> Directions
Carry over every line of the items, from the line with "Task: Select the UninstallStarsector.exe icon" through the end, with 69 added to each number in the click coordinates. Leave the pictures out.

Word and element locating data:

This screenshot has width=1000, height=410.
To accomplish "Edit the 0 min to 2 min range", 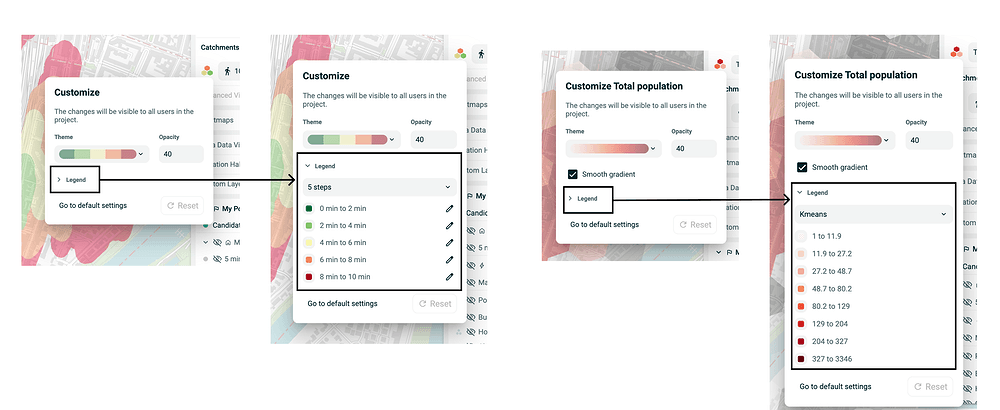I will 450,208.
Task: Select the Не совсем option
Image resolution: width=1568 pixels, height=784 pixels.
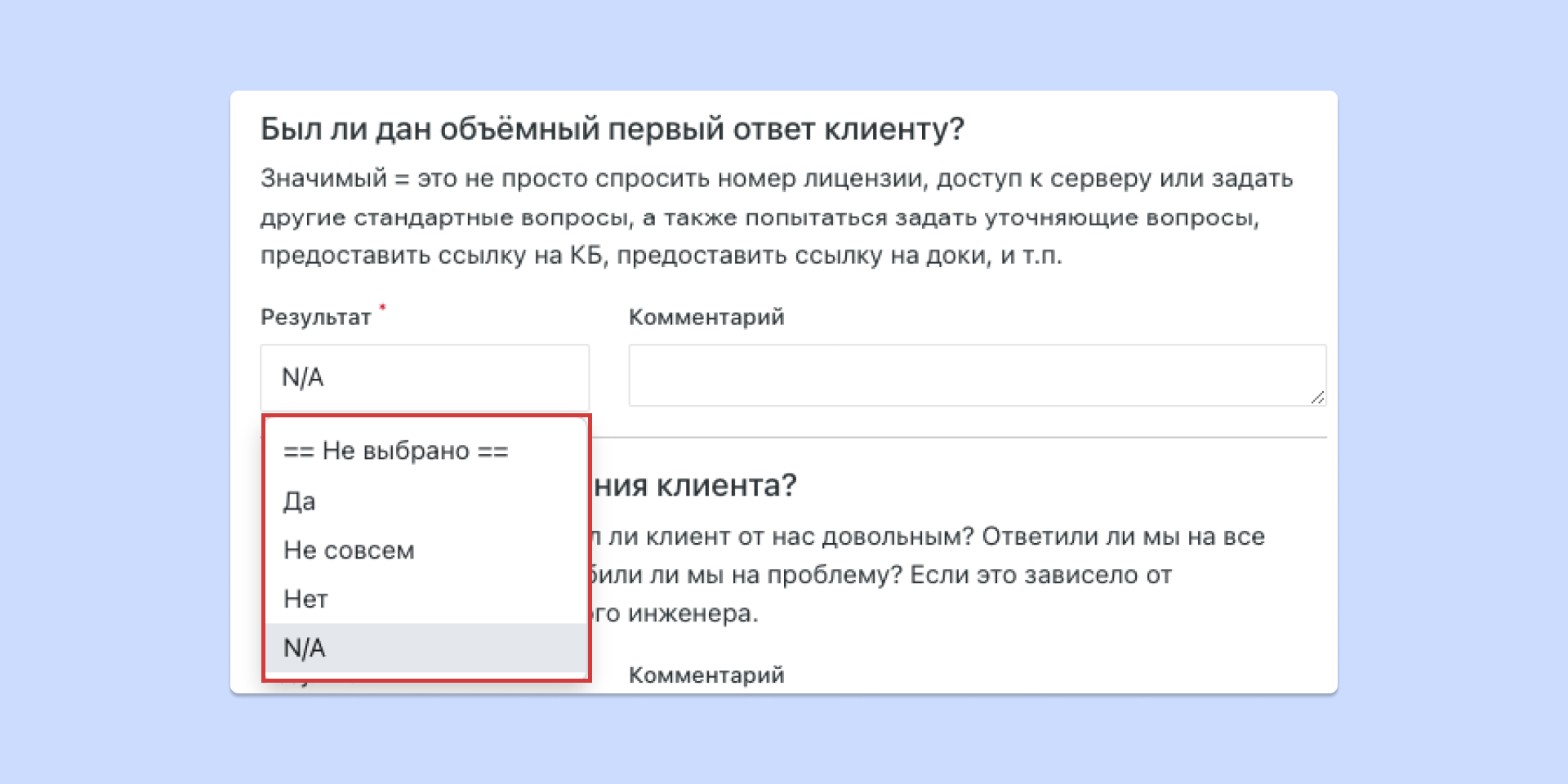Action: click(350, 550)
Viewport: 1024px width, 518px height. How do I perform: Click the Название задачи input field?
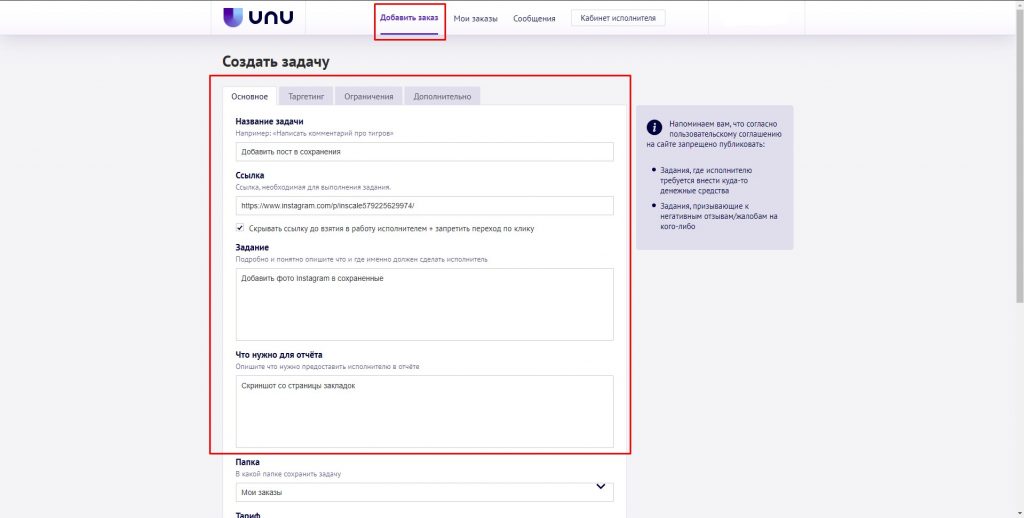point(424,152)
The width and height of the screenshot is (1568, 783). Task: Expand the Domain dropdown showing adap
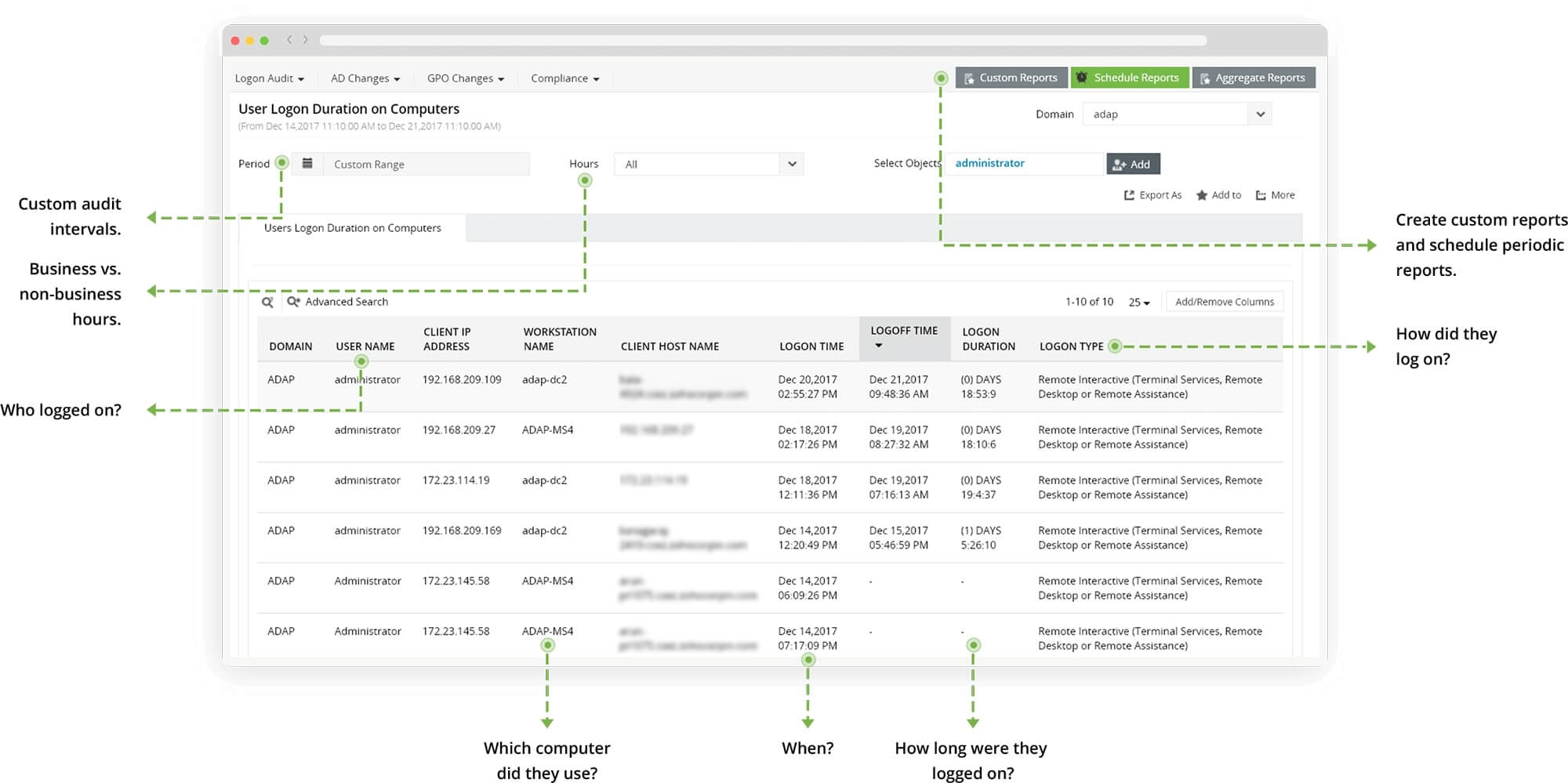click(x=1261, y=114)
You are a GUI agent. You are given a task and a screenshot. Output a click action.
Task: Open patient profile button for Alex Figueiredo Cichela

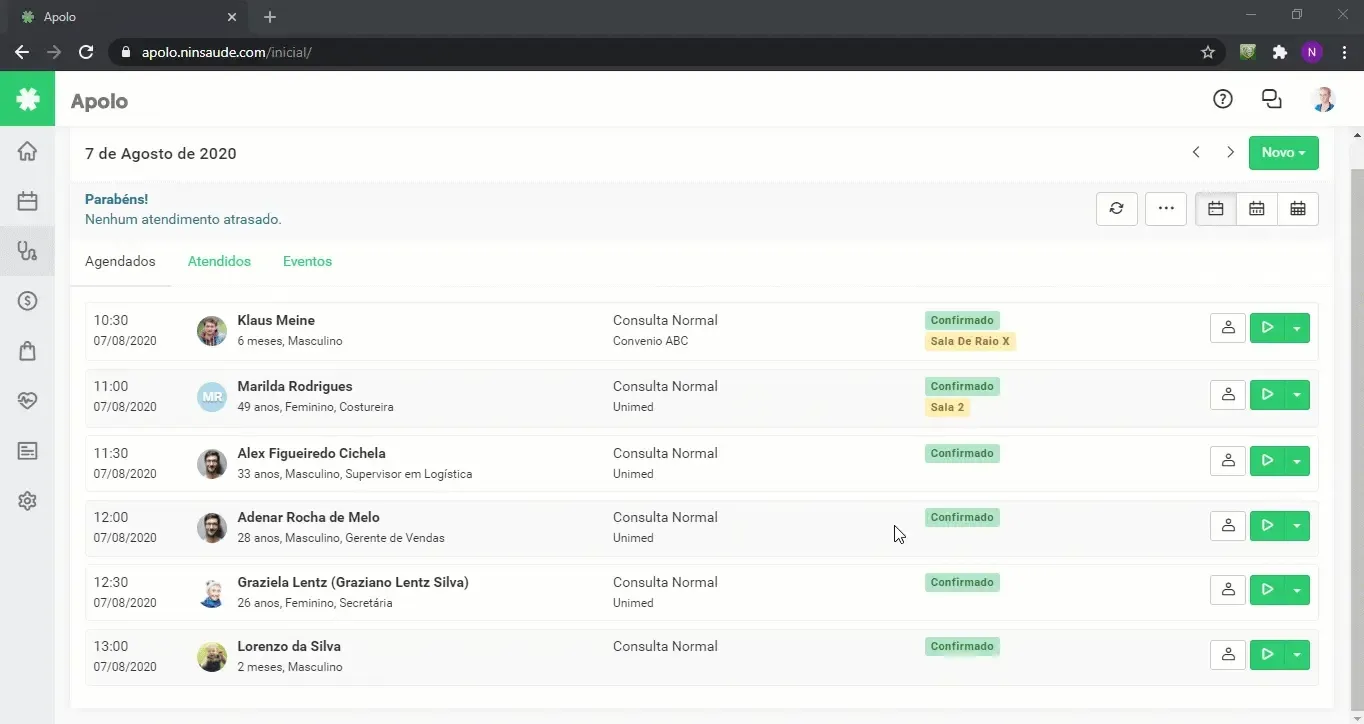[1228, 461]
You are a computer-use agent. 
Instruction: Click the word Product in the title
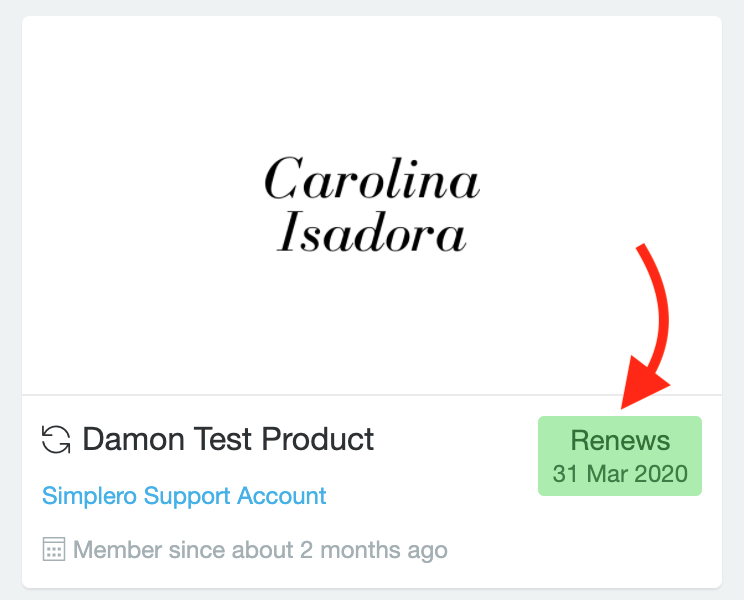(x=318, y=439)
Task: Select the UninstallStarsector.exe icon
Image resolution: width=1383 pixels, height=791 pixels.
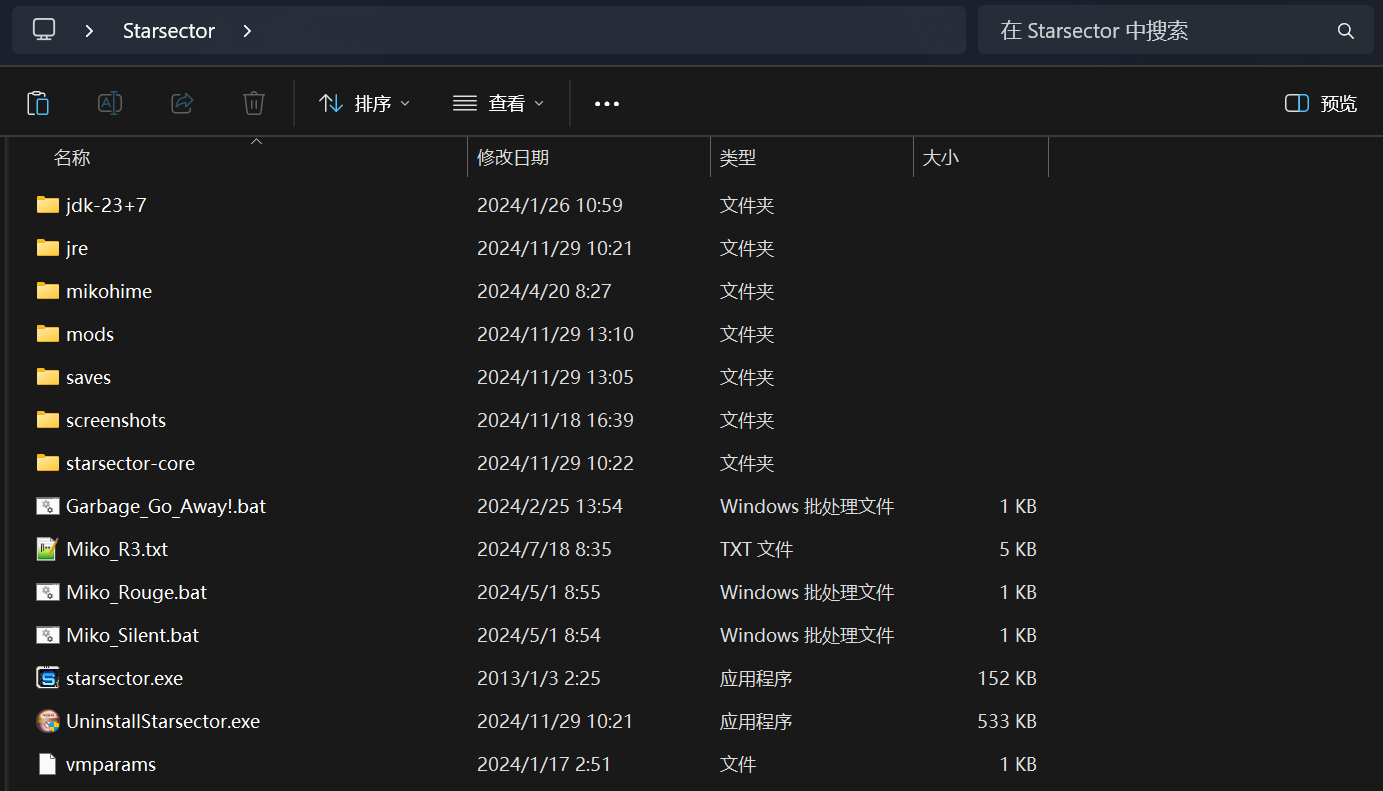Action: point(47,721)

> Task solution
Task: Select the UninstallStarsector.exe icon
Image resolution: width=1383 pixels, height=791 pixels.
Action: point(116,790)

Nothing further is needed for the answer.